The OpenAPI spec at /api-docs is the canonical list of operations with stable, published paths. Headline domains:

  • Auth — sign in, manage sessions, organisations, workspaces, members, invitations, OAuth clients and API keys, audit trail review.
  • Documents — documents and folders, projects, blocks (read/append/insert/update/delete/outline), version history, comments and notifications, in-app marketplace gateway.
  • Data — environments, tables, columns, objects, naming schemes, saved queries, result batches, schema imports, Benchling integration, archive lifecycle.
  • Inventory — item types, containers, items, lots, placements, sessions (receiving, staging, checkout), labels, GS1, inventory import.
  • AI — agentic chat (SSE), conversations, MCP tool bridge, approvals, usage.
  • Storage — file uploads (multipart, base64, from URL), presigned downloads.
  • Search — workspace full-text search and activity feed.
  • Marketplace (dalea.market only) — packages, profiles, reviews, discussions, stars, reports.

Idiomatic patterns

The exact paths, request shapes, and response schemas live in the OpenAPI spec at /api-docs — always check there before writing code. The patterns below are conceptual; substitute the operation IDs you find in the spec.
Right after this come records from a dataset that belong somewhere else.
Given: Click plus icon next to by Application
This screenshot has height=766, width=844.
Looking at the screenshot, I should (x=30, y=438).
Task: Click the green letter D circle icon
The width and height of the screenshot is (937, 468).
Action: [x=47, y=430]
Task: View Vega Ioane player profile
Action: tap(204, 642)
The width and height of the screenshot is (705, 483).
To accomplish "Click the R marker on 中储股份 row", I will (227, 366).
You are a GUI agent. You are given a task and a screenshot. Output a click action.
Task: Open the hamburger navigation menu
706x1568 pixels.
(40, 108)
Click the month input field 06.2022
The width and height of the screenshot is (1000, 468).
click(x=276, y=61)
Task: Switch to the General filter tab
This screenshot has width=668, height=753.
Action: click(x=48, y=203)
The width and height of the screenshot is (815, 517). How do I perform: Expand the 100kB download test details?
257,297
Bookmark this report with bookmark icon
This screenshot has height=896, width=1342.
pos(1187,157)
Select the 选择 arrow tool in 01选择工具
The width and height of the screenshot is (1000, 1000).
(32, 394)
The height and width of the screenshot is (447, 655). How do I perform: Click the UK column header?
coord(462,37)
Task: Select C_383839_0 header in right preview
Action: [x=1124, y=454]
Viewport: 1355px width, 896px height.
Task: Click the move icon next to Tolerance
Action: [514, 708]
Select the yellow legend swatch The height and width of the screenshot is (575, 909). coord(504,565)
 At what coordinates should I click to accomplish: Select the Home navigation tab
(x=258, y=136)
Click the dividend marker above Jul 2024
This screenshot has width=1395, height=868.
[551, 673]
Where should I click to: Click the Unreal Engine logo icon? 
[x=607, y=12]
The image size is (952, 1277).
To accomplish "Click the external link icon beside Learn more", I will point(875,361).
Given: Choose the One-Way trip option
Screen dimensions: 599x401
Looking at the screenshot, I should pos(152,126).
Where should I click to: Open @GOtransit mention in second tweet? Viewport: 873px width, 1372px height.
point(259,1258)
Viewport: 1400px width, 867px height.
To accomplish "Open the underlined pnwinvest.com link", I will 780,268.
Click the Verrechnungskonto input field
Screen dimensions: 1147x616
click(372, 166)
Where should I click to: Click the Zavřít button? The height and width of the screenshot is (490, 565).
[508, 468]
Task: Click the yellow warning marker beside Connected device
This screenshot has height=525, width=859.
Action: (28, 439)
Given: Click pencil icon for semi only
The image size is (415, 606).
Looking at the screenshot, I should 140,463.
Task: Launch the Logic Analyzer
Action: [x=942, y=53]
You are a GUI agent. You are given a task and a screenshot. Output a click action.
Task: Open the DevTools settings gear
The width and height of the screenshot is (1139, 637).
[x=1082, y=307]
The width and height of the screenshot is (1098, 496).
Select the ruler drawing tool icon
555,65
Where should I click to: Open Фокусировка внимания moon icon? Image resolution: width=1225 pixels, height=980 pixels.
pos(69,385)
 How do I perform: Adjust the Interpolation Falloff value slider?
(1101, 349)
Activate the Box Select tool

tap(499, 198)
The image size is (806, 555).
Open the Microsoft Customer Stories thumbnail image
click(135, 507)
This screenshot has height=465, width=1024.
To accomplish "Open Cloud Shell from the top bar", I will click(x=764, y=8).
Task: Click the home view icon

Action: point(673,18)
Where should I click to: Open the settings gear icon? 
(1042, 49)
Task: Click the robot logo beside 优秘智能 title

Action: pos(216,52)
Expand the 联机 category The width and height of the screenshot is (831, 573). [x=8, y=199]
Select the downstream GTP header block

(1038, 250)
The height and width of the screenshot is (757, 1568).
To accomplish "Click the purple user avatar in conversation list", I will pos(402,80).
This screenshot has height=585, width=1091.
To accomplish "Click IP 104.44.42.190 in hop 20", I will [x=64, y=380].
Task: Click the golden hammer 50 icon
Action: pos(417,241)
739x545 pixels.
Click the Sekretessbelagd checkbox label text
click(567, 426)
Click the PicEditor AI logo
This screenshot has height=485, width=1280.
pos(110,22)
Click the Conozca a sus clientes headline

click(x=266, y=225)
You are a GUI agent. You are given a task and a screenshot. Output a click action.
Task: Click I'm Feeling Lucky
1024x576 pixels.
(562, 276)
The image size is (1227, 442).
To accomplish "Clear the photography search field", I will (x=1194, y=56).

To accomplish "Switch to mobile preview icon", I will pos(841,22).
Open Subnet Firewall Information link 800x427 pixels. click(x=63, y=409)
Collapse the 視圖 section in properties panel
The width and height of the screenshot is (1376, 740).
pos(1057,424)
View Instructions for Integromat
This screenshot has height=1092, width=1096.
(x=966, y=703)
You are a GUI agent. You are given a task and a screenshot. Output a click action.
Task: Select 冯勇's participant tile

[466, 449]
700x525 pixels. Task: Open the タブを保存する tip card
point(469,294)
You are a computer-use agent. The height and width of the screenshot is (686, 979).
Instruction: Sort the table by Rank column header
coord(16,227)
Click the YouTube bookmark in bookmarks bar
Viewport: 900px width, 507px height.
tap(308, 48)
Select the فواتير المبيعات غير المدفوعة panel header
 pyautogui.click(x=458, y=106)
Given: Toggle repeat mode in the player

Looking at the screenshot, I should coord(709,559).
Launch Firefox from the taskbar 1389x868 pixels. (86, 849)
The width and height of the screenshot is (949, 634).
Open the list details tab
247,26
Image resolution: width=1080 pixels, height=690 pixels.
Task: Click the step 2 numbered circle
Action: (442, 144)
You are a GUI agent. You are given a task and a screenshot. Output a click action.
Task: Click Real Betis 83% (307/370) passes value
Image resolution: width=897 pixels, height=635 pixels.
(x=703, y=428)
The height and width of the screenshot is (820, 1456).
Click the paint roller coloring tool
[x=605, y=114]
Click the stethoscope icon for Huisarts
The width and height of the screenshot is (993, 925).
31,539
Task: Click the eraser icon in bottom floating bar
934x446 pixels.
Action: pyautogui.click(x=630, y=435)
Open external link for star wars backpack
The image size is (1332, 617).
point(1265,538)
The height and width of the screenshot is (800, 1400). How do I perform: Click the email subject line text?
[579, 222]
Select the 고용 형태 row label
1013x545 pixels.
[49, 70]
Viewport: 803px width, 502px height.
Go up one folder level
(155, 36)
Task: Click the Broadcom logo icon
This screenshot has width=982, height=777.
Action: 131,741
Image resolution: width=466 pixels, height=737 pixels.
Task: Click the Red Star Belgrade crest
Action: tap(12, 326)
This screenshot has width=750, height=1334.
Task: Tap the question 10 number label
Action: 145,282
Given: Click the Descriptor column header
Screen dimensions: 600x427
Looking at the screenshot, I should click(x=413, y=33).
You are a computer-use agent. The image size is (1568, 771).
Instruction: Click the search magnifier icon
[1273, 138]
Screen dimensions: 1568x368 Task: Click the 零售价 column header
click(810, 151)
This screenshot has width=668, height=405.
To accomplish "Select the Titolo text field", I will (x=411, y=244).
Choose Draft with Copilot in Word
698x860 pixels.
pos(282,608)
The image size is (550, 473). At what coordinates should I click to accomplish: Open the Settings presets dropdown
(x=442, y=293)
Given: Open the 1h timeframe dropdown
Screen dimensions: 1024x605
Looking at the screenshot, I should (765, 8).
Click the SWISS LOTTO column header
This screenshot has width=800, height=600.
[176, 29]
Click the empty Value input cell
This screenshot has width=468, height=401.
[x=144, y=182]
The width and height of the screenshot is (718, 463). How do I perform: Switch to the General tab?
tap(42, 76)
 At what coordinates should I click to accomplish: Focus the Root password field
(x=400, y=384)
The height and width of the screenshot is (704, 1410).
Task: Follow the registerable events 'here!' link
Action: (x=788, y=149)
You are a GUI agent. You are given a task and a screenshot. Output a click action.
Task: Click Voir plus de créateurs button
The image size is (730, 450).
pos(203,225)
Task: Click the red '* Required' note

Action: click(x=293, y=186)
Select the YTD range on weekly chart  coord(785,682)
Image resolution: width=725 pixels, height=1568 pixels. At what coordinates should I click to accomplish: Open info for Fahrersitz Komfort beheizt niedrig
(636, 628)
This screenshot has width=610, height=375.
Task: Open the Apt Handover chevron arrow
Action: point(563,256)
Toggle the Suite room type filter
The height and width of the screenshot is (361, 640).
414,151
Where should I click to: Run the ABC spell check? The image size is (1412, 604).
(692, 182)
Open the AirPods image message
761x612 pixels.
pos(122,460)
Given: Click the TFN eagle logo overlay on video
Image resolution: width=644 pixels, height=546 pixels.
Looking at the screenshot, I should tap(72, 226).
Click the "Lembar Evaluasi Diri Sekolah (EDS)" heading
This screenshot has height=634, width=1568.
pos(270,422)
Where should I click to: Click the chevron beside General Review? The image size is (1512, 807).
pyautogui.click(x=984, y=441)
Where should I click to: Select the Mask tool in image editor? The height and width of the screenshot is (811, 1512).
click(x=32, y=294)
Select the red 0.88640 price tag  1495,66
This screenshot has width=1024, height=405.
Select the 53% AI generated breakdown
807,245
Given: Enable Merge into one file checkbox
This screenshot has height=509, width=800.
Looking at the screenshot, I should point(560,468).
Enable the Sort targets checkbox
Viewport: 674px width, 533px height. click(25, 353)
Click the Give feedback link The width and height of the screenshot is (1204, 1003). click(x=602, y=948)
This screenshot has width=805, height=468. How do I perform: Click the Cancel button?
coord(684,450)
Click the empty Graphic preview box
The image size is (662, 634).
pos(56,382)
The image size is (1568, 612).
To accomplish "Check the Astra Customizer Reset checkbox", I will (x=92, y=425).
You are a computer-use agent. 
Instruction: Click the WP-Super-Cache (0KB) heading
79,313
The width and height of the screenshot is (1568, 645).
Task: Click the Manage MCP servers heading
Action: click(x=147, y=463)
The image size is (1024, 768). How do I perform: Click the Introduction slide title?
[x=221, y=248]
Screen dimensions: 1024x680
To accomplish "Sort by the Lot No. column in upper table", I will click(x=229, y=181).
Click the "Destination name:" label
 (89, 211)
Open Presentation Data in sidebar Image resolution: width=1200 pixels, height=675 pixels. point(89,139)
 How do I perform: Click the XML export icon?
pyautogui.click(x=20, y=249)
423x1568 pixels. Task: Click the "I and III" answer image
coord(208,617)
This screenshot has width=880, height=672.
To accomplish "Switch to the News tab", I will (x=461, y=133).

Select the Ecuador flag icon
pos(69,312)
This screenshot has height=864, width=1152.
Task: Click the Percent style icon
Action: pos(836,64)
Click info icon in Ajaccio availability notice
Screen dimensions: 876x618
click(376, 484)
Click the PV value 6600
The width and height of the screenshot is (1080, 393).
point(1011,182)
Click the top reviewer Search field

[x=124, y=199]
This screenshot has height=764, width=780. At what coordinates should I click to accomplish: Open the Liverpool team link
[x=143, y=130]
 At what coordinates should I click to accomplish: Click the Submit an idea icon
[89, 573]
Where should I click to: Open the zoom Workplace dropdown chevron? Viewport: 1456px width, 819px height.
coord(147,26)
Listing entities is always an HTTP GET with optional filter and pagination params:

resp = requests.get(
    f"https://dalea.app/api/v1/<resource>",
    headers=auth_headers,
    params={"workspace_id": ws, "limit": 200},
)

Creating entities is POST with a JSON body. Anything that mutates state takes an audit_reason field — supply a short string explaining the change, because it lands in the audit log forever.

Bulk operations exist for high-volume surfaces (registering many objects, recording many results). They follow the same pattern but accept arrays under keys like objects or records. Look for endpoints with /bulk in the path in the spec.

Reactive workflows — until native webhooks ship, poll the relevant list endpoint with updated_after set to the timestamp you last saw.

The spec is the source of truth

Every operation in the public REST API is documented at /api-docs with full request and response schemas. If something looks ambiguous, check there before guessing — the spec is generated from the same handlers your call hits.